## Written request
Convert the lines from the first one through the one containing "Looking at the screenshot, I should pos(1167,429).", both included, into a JSON list of strings with one string per line, leaving out any blank lines.

## Input for this task
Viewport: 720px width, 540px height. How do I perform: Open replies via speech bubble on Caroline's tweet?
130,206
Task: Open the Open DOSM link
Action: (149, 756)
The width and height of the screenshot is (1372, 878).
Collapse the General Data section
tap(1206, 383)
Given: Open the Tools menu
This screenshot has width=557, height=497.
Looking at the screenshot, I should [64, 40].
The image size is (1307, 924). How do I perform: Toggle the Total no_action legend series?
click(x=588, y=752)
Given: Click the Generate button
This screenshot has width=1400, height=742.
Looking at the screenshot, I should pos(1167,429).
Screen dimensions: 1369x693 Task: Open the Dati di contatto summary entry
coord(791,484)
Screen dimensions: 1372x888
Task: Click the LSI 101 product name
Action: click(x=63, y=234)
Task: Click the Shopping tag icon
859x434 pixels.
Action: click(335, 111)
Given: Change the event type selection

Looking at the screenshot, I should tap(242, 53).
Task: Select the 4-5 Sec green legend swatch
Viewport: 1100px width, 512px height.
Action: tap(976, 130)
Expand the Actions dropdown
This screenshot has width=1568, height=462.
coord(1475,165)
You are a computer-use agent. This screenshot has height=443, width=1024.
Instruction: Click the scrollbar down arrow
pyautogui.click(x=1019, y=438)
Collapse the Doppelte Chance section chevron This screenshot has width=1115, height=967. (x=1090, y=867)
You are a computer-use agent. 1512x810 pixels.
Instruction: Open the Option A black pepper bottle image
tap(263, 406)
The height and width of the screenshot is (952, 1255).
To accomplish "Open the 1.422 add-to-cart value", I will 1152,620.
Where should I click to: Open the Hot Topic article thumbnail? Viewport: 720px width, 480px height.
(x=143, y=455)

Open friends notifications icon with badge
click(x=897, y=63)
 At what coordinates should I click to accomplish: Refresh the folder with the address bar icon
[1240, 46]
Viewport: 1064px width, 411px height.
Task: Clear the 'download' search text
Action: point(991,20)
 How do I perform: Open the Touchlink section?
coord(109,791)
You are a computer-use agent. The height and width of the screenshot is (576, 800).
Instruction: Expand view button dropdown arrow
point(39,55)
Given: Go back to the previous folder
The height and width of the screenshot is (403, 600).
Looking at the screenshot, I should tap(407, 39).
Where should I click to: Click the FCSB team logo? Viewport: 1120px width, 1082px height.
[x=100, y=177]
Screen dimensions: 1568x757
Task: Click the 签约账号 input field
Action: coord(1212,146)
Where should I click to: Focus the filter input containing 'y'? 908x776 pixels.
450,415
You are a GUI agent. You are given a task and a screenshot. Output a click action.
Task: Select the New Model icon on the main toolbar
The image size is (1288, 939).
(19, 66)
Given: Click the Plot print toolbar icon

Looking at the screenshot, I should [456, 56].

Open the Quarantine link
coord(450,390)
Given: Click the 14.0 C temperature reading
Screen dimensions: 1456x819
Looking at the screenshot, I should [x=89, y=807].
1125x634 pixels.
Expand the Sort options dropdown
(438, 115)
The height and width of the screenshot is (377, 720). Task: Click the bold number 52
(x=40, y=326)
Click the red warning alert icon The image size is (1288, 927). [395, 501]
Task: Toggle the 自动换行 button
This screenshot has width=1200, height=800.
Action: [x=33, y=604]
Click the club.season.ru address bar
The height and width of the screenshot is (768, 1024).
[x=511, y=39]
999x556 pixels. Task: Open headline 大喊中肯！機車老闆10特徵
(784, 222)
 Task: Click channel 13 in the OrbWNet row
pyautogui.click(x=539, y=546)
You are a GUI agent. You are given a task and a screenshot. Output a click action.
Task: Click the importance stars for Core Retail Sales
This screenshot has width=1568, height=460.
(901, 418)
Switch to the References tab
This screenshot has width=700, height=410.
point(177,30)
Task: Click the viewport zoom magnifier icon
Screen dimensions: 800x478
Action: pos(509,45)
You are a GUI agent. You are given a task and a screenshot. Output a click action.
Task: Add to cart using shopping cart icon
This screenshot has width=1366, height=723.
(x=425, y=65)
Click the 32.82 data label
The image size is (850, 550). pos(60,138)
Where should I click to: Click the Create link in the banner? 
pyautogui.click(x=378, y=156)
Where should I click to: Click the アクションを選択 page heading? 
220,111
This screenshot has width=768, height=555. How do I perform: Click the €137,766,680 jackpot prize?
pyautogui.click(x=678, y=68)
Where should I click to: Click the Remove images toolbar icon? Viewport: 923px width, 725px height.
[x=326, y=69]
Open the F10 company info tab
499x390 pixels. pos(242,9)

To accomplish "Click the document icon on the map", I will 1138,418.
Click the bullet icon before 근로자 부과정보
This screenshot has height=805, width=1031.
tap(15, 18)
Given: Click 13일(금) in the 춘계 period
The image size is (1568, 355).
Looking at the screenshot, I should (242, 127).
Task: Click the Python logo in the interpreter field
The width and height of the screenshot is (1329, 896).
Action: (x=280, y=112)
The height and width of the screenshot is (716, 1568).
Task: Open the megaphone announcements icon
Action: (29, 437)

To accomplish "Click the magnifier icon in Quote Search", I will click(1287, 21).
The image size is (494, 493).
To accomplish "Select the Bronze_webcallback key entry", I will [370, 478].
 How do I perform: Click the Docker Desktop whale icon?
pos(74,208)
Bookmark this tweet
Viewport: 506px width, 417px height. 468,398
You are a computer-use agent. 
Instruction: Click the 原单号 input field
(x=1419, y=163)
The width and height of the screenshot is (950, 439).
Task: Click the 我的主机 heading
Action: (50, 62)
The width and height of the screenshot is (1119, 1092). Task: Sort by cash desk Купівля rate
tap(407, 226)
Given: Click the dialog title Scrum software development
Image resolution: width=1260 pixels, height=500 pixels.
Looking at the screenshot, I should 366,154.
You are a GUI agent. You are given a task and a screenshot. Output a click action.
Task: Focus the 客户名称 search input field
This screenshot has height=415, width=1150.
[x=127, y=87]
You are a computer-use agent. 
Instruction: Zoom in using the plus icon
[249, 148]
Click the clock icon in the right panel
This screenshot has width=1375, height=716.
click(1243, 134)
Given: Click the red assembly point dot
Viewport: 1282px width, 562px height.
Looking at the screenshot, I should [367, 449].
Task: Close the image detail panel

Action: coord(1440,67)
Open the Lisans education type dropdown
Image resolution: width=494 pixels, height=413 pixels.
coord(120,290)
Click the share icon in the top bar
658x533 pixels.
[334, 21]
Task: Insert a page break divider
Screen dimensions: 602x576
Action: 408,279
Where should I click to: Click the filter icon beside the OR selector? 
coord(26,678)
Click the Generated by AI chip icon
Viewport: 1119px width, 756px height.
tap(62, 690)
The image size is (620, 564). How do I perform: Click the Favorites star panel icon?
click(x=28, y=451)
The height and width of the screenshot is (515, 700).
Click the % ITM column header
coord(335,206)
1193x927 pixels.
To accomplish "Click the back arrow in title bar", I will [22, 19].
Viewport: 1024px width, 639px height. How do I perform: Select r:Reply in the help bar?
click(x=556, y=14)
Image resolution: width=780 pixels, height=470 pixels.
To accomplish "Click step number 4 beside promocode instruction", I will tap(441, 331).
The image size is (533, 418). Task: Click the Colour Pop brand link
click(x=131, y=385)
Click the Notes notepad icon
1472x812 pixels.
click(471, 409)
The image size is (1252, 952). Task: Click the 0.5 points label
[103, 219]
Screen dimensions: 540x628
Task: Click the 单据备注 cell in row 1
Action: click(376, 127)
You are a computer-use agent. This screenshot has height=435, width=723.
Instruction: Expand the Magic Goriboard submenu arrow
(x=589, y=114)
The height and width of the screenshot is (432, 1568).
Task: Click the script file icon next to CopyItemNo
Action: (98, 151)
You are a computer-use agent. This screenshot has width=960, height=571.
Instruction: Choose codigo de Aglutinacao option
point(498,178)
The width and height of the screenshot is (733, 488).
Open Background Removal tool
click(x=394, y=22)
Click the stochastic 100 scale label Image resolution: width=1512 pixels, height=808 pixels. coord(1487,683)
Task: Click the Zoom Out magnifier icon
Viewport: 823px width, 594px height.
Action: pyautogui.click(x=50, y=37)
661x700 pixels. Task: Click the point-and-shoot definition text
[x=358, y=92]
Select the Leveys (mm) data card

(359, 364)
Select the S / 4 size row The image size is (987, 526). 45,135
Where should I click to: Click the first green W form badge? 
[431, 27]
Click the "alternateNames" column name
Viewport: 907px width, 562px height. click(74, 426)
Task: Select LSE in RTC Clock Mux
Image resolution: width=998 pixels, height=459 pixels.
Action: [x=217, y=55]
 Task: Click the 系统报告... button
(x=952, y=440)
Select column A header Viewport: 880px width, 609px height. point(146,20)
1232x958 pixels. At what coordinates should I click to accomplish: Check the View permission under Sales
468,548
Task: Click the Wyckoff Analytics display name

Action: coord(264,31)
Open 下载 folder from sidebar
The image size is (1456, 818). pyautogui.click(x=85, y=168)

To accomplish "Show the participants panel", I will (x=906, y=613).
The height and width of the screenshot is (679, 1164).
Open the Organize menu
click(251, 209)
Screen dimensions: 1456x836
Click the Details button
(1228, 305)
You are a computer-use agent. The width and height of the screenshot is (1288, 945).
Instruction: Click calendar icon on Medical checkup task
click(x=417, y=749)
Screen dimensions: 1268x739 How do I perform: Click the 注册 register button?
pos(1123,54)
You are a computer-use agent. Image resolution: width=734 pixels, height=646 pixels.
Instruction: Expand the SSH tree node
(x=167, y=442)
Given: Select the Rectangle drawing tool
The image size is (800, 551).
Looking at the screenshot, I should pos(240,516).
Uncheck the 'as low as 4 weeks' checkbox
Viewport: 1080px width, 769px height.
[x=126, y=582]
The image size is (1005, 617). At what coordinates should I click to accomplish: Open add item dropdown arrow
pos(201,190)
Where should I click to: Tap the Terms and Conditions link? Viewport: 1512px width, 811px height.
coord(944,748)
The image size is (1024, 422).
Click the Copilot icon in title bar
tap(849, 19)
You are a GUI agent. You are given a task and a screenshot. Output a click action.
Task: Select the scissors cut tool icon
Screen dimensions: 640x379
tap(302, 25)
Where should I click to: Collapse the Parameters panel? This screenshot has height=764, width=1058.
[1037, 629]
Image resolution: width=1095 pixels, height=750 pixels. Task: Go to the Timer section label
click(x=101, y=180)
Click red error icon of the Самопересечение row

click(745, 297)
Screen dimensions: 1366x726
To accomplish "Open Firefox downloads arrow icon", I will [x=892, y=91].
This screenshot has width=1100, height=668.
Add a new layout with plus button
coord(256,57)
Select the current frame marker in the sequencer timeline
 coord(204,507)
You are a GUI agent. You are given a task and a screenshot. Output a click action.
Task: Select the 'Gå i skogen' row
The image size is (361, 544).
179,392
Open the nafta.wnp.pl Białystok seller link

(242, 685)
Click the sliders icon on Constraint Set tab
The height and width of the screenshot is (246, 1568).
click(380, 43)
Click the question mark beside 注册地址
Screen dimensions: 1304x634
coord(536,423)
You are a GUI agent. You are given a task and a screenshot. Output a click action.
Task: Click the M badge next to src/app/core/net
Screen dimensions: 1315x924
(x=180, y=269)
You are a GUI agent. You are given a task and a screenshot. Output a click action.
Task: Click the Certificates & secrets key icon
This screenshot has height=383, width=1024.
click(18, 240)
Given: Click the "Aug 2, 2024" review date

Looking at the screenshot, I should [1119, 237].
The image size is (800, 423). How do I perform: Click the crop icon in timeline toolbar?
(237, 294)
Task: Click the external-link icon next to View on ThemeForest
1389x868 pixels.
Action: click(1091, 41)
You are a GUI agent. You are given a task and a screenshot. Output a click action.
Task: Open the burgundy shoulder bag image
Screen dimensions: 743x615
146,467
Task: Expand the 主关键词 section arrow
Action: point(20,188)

## Solution to the problem
[
  "Viewport: 720px width, 540px height. How do I perform: Open replies via speech bubble on Caroline's tweet?",
  "130,206",
  "Task: Open the Open DOSM link",
  "Action: (149, 756)",
  "The width and height of the screenshot is (1372, 878).",
  "Collapse the General Data section",
  "tap(1206, 383)",
  "Given: Open the Tools menu",
  "This screenshot has width=557, height=497.",
  "Looking at the screenshot, I should [64, 40].",
  "The image size is (1307, 924). How do I perform: Toggle the Total no_action legend series?",
  "click(x=588, y=752)",
  "Given: Click the Generate button",
  "This screenshot has width=1400, height=742.",
  "Looking at the screenshot, I should pos(1167,429)."
]